[A run of records]
* Start *

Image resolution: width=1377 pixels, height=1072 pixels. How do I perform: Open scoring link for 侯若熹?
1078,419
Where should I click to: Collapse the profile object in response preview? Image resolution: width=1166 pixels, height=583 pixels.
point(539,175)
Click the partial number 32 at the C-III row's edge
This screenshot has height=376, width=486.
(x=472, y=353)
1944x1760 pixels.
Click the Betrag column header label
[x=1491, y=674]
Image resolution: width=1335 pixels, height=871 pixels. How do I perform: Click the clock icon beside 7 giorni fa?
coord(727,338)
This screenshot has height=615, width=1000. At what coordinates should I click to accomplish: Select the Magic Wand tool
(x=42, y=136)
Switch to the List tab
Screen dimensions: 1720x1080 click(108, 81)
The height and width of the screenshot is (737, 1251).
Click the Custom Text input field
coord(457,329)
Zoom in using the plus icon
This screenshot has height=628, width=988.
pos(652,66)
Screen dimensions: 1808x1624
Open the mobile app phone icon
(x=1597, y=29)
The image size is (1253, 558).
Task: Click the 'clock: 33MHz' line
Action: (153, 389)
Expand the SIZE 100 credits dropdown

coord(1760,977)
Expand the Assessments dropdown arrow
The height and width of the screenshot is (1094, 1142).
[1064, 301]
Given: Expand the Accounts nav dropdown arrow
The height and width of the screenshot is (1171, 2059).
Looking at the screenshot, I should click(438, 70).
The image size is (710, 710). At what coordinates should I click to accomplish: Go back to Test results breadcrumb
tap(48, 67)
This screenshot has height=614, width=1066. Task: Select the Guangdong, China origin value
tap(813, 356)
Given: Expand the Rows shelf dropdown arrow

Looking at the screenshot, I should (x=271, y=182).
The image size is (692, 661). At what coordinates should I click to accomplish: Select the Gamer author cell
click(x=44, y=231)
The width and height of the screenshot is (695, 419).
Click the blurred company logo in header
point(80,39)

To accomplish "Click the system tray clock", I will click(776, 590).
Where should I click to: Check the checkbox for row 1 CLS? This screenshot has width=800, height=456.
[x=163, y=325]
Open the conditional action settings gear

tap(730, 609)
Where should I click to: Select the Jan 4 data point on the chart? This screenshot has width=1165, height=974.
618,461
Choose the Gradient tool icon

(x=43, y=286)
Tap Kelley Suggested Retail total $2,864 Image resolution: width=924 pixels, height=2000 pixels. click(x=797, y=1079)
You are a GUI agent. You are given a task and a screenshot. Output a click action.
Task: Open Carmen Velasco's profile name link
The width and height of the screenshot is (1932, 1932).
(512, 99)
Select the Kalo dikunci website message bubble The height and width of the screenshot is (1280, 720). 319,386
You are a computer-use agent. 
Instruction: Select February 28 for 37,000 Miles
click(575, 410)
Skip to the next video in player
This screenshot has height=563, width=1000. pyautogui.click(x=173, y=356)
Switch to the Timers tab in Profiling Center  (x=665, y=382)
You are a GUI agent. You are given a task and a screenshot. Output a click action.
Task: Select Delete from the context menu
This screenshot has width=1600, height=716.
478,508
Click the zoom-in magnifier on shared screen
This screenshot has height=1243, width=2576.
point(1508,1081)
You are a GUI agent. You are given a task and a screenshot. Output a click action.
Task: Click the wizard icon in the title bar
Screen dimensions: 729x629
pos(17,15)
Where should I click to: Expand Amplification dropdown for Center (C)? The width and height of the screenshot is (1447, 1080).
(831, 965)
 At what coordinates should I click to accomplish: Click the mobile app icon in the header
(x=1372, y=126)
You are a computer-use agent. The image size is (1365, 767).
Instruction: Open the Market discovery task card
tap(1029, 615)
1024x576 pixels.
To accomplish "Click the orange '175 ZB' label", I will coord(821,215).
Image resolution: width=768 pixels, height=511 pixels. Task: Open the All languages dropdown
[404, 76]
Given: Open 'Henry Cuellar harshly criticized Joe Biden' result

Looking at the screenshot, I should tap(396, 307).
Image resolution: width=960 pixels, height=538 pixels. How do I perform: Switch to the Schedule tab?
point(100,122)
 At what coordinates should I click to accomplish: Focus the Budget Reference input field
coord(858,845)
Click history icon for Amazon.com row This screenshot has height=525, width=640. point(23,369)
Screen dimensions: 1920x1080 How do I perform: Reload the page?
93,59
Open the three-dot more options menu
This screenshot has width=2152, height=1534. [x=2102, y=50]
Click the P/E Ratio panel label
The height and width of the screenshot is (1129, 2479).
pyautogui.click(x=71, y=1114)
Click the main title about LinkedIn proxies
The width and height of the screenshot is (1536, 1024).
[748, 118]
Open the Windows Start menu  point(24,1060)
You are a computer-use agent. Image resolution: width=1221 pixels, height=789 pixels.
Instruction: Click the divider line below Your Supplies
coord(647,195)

* End *

### [PROMPT]
Rename "Image resolution" to "Screen resolution" throughout all the items above, and leave everything else unchanged.

### [EXERCISE RESPONSE]
Screen resolution: width=1377 pixels, height=1072 pixels. How do I perform: Open scoring link for 侯若熹?
1078,419
Where should I click to: Collapse the profile object in response preview? Screen resolution: width=1166 pixels, height=583 pixels.
point(539,175)
Click the partial number 32 at the C-III row's edge
This screenshot has height=376, width=486.
(x=472, y=353)
1944x1760 pixels.
Click the Betrag column header label
[x=1491, y=674]
Screen resolution: width=1335 pixels, height=871 pixels. How do I perform: Click the clock icon beside 7 giorni fa?
coord(727,338)
This screenshot has height=615, width=1000. At what coordinates should I click to accomplish: Select the Magic Wand tool
(x=42, y=136)
Switch to the List tab
Screen dimensions: 1720x1080 click(108, 81)
The height and width of the screenshot is (737, 1251).
Click the Custom Text input field
coord(457,329)
Zoom in using the plus icon
This screenshot has height=628, width=988.
pos(652,66)
Screen dimensions: 1808x1624
Open the mobile app phone icon
(x=1597, y=29)
The image size is (1253, 558).
Task: Click the 'clock: 33MHz' line
Action: (153, 389)
Expand the SIZE 100 credits dropdown

coord(1760,977)
Expand the Assessments dropdown arrow
The height and width of the screenshot is (1094, 1142).
[1064, 301]
Given: Expand the Accounts nav dropdown arrow
The height and width of the screenshot is (1171, 2059).
Looking at the screenshot, I should click(438, 70).
The image size is (710, 710). At what coordinates should I click to accomplish: Go back to Test results breadcrumb
tap(48, 67)
This screenshot has height=614, width=1066. Task: Select the Guangdong, China origin value
tap(813, 356)
Given: Expand the Rows shelf dropdown arrow

Looking at the screenshot, I should (x=271, y=182).
The image size is (692, 661). At what coordinates should I click to accomplish: Select the Gamer author cell
click(x=44, y=231)
The width and height of the screenshot is (695, 419).
Click the blurred company logo in header
point(80,39)

To accomplish "Click the system tray clock", I will click(776, 590).
Where should I click to: Check the checkbox for row 1 CLS? This screenshot has width=800, height=456.
[x=163, y=325]
Open the conditional action settings gear

tap(730, 609)
Where should I click to: Select the Jan 4 data point on the chart? This screenshot has width=1165, height=974.
618,461
Choose the Gradient tool icon

(x=43, y=286)
Tap Kelley Suggested Retail total $2,864 Screen resolution: width=924 pixels, height=2000 pixels. click(x=797, y=1079)
You are a GUI agent. You are given a task and a screenshot. Output a click action.
Task: Open Carmen Velasco's profile name link
The width and height of the screenshot is (1932, 1932).
(512, 99)
Select the Kalo dikunci website message bubble The height and width of the screenshot is (1280, 720). 319,386
You are a computer-use agent. 
Instruction: Select February 28 for 37,000 Miles
click(575, 410)
Skip to the next video in player
This screenshot has height=563, width=1000. pyautogui.click(x=173, y=356)
Switch to the Timers tab in Profiling Center  (x=665, y=382)
You are a GUI agent. You are given a task and a screenshot. Output a click action.
Task: Select Delete from the context menu
This screenshot has width=1600, height=716.
478,508
Click the zoom-in magnifier on shared screen
This screenshot has height=1243, width=2576.
point(1508,1081)
You are a GUI agent. You are given a task and a screenshot. Output a click action.
Task: Click the wizard icon in the title bar
Screen dimensions: 729x629
pos(17,15)
Where should I click to: Expand Amplification dropdown for Center (C)? The width and height of the screenshot is (1447, 1080).
(831, 965)
 At what coordinates should I click to accomplish: Click the mobile app icon in the header
(x=1372, y=126)
You are a computer-use agent. The image size is (1365, 767).
Instruction: Open the Market discovery task card
tap(1029, 615)
1024x576 pixels.
To accomplish "Click the orange '175 ZB' label", I will coord(821,215).
Screen resolution: width=768 pixels, height=511 pixels. Task: Open the All languages dropdown
[404, 76]
Given: Open 'Henry Cuellar harshly criticized Joe Biden' result

Looking at the screenshot, I should tap(396, 307).
Screen resolution: width=960 pixels, height=538 pixels. How do I perform: Switch to the Schedule tab?
point(100,122)
 At what coordinates should I click to accomplish: Focus the Budget Reference input field
coord(858,845)
Click history icon for Amazon.com row This screenshot has height=525, width=640. point(23,369)
Screen dimensions: 1920x1080 How do I perform: Reload the page?
93,59
Open the three-dot more options menu
This screenshot has width=2152, height=1534. [x=2102, y=50]
Click the P/E Ratio panel label
The height and width of the screenshot is (1129, 2479).
pyautogui.click(x=71, y=1114)
Click the main title about LinkedIn proxies
The width and height of the screenshot is (1536, 1024).
[748, 118]
Open the Windows Start menu  point(24,1060)
You are a computer-use agent. Screen resolution: width=1221 pixels, height=789 pixels.
Instruction: Click the divider line below Your Supplies
coord(647,195)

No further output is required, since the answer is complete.